Re: Hang in haproxy 1.8.13

2018-09-11 Thread David King
Awesome, thanks!

On Tue, 11 Sep 2018 at 14:19, Willy Tarreau  wrote:

> On Tue, Sep 11, 2018 at 02:10:15PM +0100, David King wrote:
> > Fantastic, thanks everyone
> >
> > i guess i would need to wait to 1.8.14 for seeing it on stable?
>
> In fact we'll backport it ASAP along with a few possibly other pending
> patches. We take care of maintaining the ordering between the patches when
> doing the backports, which is why sometimes we seem to "sleep" over a few
> of them. However you can safely apply Olivier's patch directly on your
> 1.8 tree.
>
> Willy
>


Re: Hang in haproxy 1.8.13

2018-09-11 Thread Willy Tarreau
On Tue, Sep 11, 2018 at 02:10:15PM +0100, David King wrote:
> Fantastic, thanks everyone
> 
> i guess i would need to wait to 1.8.14 for seeing it on stable?

In fact we'll backport it ASAP along with a few possibly other pending
patches. We take care of maintaining the ordering between the patches when
doing the backports, which is why sometimes we seem to "sleep" over a few
of them. However you can safely apply Olivier's patch directly on your
1.8 tree.

Willy



Re: Hang in haproxy 1.8.13

2018-09-11 Thread David King
Fantastic, thanks everyone

i guess i would need to wait to 1.8.14 for seeing it on stable?

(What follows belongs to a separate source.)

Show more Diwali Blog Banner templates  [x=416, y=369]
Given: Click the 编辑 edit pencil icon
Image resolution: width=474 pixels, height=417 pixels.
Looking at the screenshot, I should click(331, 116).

On Tue, 11 Sep 2018 at 13:53, Willy Tarreau  wrote:

> Hi Olivier,
>
> On Tue, Sep 11, 2018 at 02:51:57PM +0200, Olivier Houchard wrote:
> > Ok I think I figured it out.
> > The bug was present in master too, but was masked for some reason.
> >
> > The patches attached should fix this. The first one is for master, and
> the
> > second one for 1.8, as the master patch didn't apply cleanly on 1.8.
>
> Now applied to master, thank you!
> Willy
>


Re: Hang in haproxy 1.8.13

2018-09-11 Thread Willy Tarreau
Hi Olivier,

On Tue, Sep 11, 2018 at 02:51:57PM +0200, Olivier Houchard wrote:
> Ok I think I figured it out.
> The bug was present in master too, but was masked for some reason.
> 
> The patches attached should fix this. The first one is for master, and the
> second one for 1.8, as the master patch didn't apply cleanly on 1.8.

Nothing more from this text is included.